• **Data extracts**
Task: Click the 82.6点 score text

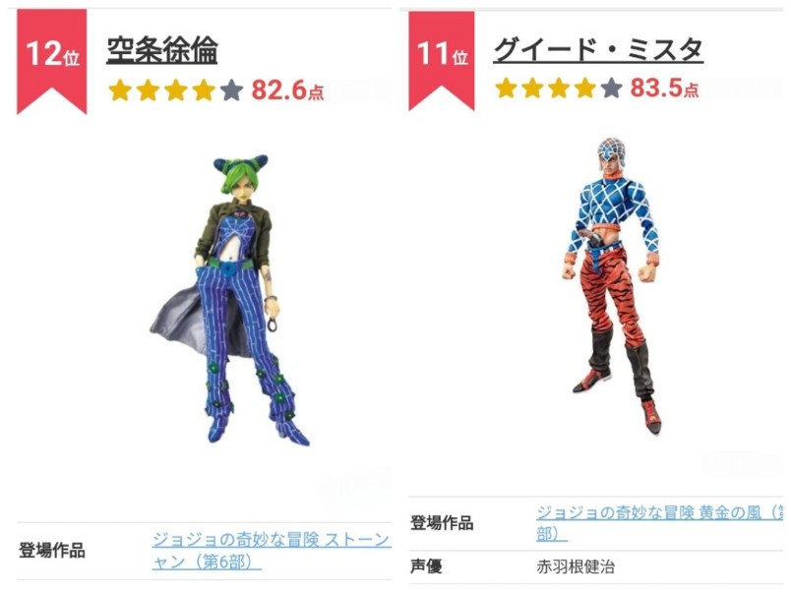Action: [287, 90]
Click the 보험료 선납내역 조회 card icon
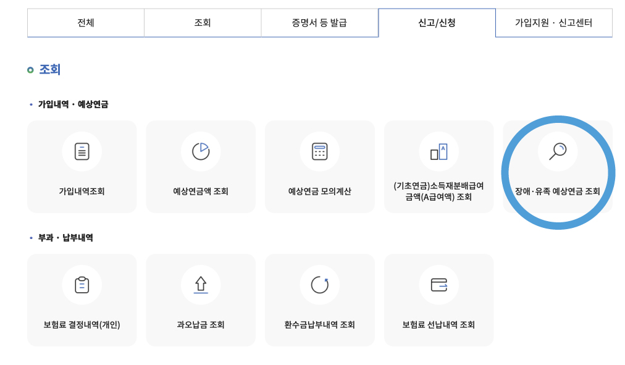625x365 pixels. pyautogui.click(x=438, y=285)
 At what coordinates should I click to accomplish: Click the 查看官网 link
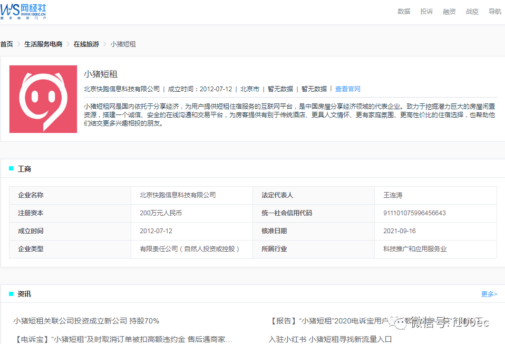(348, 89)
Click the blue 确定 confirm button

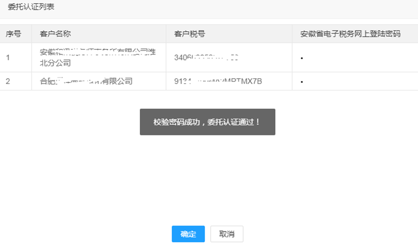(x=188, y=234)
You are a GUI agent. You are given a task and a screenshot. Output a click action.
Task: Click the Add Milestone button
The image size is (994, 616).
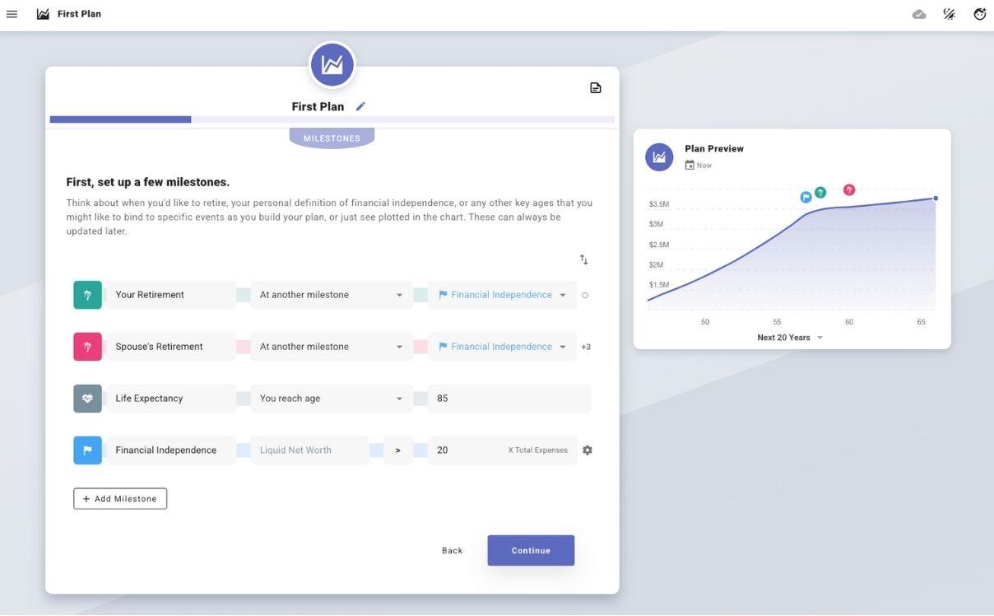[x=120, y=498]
--
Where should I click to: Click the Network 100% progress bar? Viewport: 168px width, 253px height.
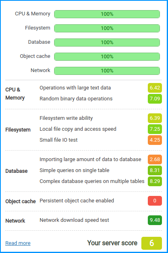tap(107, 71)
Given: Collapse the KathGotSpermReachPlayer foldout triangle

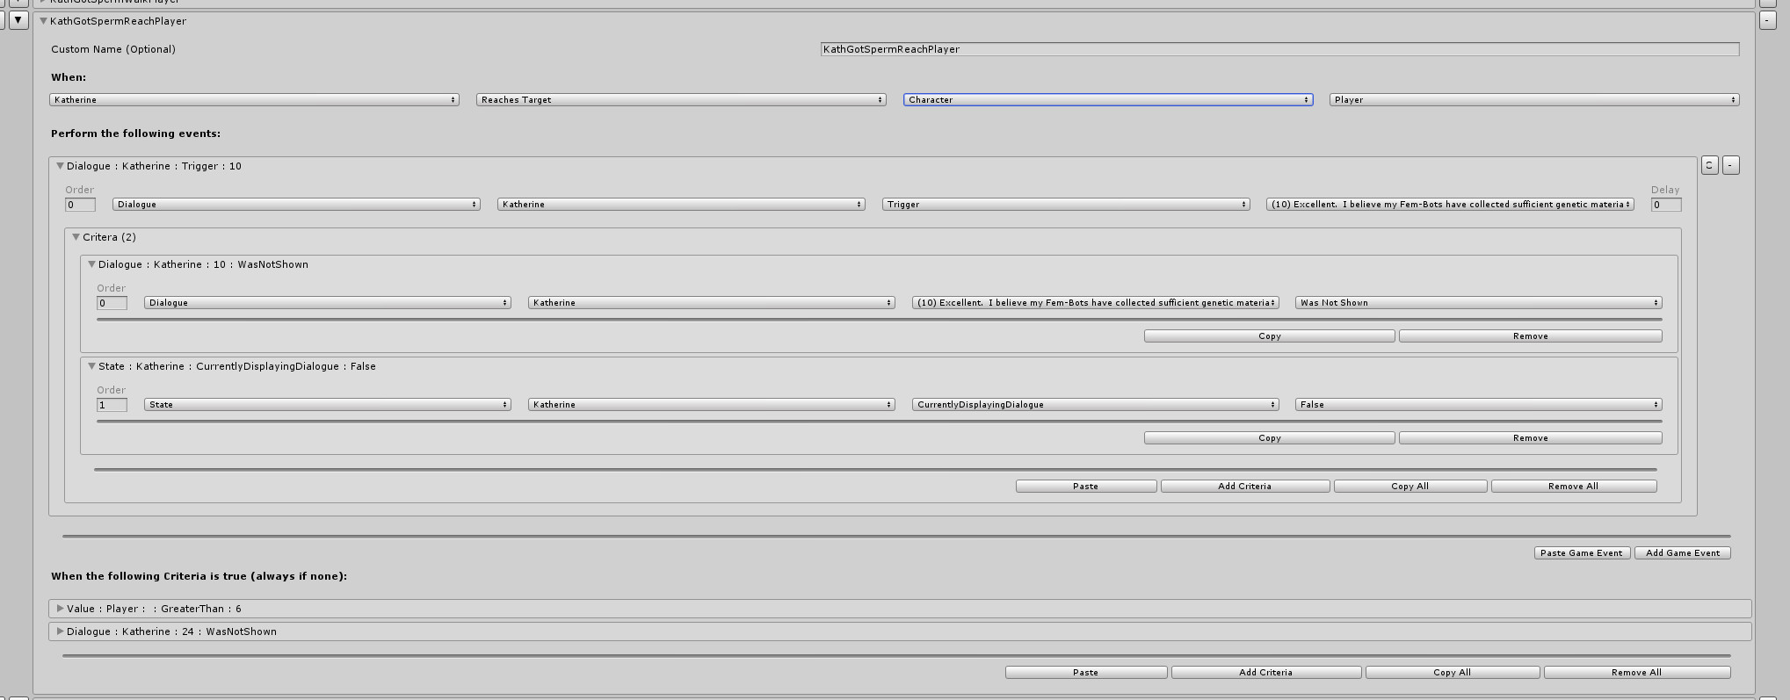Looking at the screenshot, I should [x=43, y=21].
...
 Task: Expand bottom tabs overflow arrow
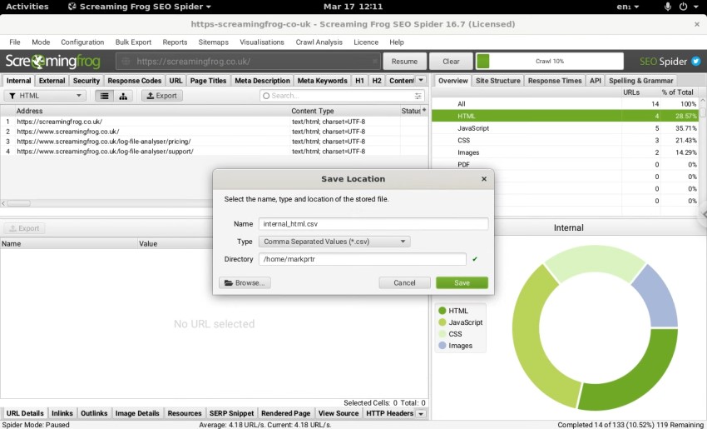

• **About this exercise**
When copying from the data above, print only the lines from the line containing "Task: Click the 82.6点 score text" to the line containing "You are a GUI", exactly, and leave the pictures out.

• **Result of the task**
Task: Click the 82.6点 score text

Action: [287, 90]
Click the 보험료 선납내역 조회 card icon
625x365 pixels. pyautogui.click(x=438, y=285)
 At what coordinates should I click to accomplish: Click the 查看官网 link
(348, 89)
Click the blue 确定 confirm button

(x=188, y=234)
You are a GUI agent. You are given a task and a screenshot. Output a click action.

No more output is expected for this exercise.